Opinion
NO. 2012-CA-001212-ME
07-12-2013
ERICA GAYE FORD APPELLANT v. JADE ALQUIZAR, AND C.R.F. APPELLEES
BRIEF FOR APPELLANT: John Austin Owensboro, Kentucky BRIEF FOR APPELLEE, C.R.F.: Stephen C. Pace Owensboro, Kentucky
NOT TO BE PUBLISHED
APPEAL FROM DAVIESS CIRCUIT COURT
HONORABLE JAY A. WETHINGTON, JUDGE
ACTION NO. 11-CI-00187
OPINION
AFFIRMING
BEFORE: CAPERTON, CLAYTON, AND TAYLOR, JUDGES. CAPERTON, JUDGE: The Appellant, Erica Gaye Ford, appeals the June 11, 2012, order of the Daviess Circuit Court awarding custody of the child, C.R.F., to her biological mother, Appellee Jade Alquizar. On appeal, Ford argues that the child's best interest would be served by awarding permanent custody to Ford. Upon review of the record, the arguments of the parties, and the applicable law, we affirm.
In 2010, Ford and her paramour, Danielle Filip, became aware that Alquizar was pregnant. On November 23, 2010, Ford and Filip petitioned the Daviess District Court to be appointed as guardians for C.R.F., who was not yet born. At that time, Alquizar agreed to the proposed guardianship. On November 24, 2010, the Daviess District Court granted guardianship to Ford and Filip. C.R.F. was born on December 9, 2010, after which time she left the hospital and went to the home of Ford and Filip, where she has resided continuously throughout her life. Alquizar resided in the home with Ford, Filip, and C.R.F. for several weeks, after which time she left, and went to a mental health facility in Indiana. Alquizar later relocated to Ohio County, where she remained throughout 2011.
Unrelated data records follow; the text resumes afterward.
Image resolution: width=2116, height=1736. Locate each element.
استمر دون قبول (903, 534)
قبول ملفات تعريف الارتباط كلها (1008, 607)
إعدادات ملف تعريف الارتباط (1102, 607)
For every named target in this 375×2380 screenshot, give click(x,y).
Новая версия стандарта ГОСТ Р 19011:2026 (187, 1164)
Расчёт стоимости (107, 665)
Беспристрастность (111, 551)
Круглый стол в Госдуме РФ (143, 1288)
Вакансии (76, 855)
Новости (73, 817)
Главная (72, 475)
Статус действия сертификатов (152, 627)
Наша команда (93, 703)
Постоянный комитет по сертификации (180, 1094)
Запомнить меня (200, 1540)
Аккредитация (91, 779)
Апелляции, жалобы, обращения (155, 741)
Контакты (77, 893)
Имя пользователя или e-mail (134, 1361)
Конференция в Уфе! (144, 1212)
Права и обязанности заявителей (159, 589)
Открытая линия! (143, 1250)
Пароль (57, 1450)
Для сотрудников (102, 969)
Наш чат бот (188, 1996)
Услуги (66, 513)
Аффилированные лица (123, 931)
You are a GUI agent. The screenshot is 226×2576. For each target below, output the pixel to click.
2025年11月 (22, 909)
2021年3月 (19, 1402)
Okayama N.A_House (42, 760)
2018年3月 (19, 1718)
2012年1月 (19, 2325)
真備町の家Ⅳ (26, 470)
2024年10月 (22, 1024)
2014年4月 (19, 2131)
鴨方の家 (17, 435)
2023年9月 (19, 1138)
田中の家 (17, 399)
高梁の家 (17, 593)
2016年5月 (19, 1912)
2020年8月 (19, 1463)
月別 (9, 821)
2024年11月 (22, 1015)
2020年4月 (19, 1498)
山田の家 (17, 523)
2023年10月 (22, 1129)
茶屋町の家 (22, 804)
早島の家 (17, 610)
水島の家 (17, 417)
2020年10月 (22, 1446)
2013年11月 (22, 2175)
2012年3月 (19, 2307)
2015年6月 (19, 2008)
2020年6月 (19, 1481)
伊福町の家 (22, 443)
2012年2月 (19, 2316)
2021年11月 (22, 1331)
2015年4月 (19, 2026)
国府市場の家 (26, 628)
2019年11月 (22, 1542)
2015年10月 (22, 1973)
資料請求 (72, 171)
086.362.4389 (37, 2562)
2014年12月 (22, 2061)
On January 27, 2011, Alquizar filed a motion in the Daviess District Court seeking the removal of Ford and Filip as co-guardians of C.R.F. While that motion was pending, Ford filed a verified petition for custody on February 4, 2011, in the Daviess Circuit Court. The Daviess District Court entered a stay of its proceedings in light of the pending custody litigation. In April of 2011, the Domestic Relations Commissioner entered a recommendation granting temporary custody of C.R.F. to Ford. On December 1, 2011, a final hearing was held before the Domestic Relations Commissioner.
During the course of the final hearing, the court heard testimony from Ford, Filip, Alquizar, two social workers, and multiple individuals acquainted with the parties. Testimony indicated that Alquizar grew up in Puerto Rico and South Florida, where she had a rather tumultuous childhood. Alquizar did not complete high school, and testimony indicated that as a teenager, she began to use illegal substances and had suicidal ideations. Alquizar had a son while still a teenager; that child was placed for adoption with Filip's father in Florida.
As noted, when Alquizar became pregnant with C.R.F. she contacted Ford and Filip and there was a discussion among the three about the possibility of Ford and Filip adopting C.R.F. Alquizar came to Kentucky while pregnant in July of 2010, and moved in with Ford and Filip. Alquizar suggested that Ford and Filip obtain guardianship of C.R.F., which was accomplished while C.R.F. was in utero. When C.R.F. was born in December of 2010, Alquizar told the hospital staff that Ford and Filip would be the caregivers and decision-makers for C.R.F. She also gave C.R.F. Ford's surname.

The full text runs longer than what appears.